- _Data for this exercise_
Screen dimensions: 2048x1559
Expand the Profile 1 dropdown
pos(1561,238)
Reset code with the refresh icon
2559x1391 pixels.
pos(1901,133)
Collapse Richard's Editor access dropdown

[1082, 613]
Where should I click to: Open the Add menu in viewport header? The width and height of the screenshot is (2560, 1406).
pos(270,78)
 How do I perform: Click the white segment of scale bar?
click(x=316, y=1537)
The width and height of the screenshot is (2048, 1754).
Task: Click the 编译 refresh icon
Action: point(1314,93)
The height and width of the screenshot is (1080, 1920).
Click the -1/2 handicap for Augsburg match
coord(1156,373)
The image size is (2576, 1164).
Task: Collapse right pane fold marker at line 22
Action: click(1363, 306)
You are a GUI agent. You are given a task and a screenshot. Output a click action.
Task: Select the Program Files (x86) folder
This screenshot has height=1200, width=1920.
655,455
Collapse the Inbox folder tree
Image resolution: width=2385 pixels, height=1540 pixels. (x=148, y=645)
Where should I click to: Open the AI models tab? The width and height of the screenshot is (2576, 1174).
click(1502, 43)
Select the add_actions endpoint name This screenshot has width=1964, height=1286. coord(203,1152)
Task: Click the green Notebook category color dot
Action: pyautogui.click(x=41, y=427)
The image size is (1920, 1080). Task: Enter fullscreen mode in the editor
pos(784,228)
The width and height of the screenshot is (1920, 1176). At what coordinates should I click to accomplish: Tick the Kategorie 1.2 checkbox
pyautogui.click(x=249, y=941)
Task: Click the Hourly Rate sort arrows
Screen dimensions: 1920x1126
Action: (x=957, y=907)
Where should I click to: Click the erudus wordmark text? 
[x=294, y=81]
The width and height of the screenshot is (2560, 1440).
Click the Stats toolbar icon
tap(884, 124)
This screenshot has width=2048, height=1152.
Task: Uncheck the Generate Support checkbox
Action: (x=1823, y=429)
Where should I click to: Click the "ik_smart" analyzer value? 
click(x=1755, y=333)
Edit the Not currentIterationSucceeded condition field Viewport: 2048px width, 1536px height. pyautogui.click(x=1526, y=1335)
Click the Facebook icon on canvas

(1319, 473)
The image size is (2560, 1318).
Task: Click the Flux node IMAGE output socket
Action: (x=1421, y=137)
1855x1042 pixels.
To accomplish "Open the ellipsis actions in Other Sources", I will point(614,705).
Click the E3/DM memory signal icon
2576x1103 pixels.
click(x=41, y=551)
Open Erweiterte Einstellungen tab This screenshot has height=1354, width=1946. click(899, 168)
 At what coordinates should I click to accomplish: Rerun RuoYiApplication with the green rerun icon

- _Task objective_
Word for word, repeat the lines from the one holding "Open Erweiterte Einstellungen" through the last line of the entries, both included.

- _Output of the task_
Open Erweiterte Einstellungen tab This screenshot has height=1354, width=1946. click(899, 168)
 At what coordinates should I click to accomplish: Rerun RuoYiApplication with the green rerun icon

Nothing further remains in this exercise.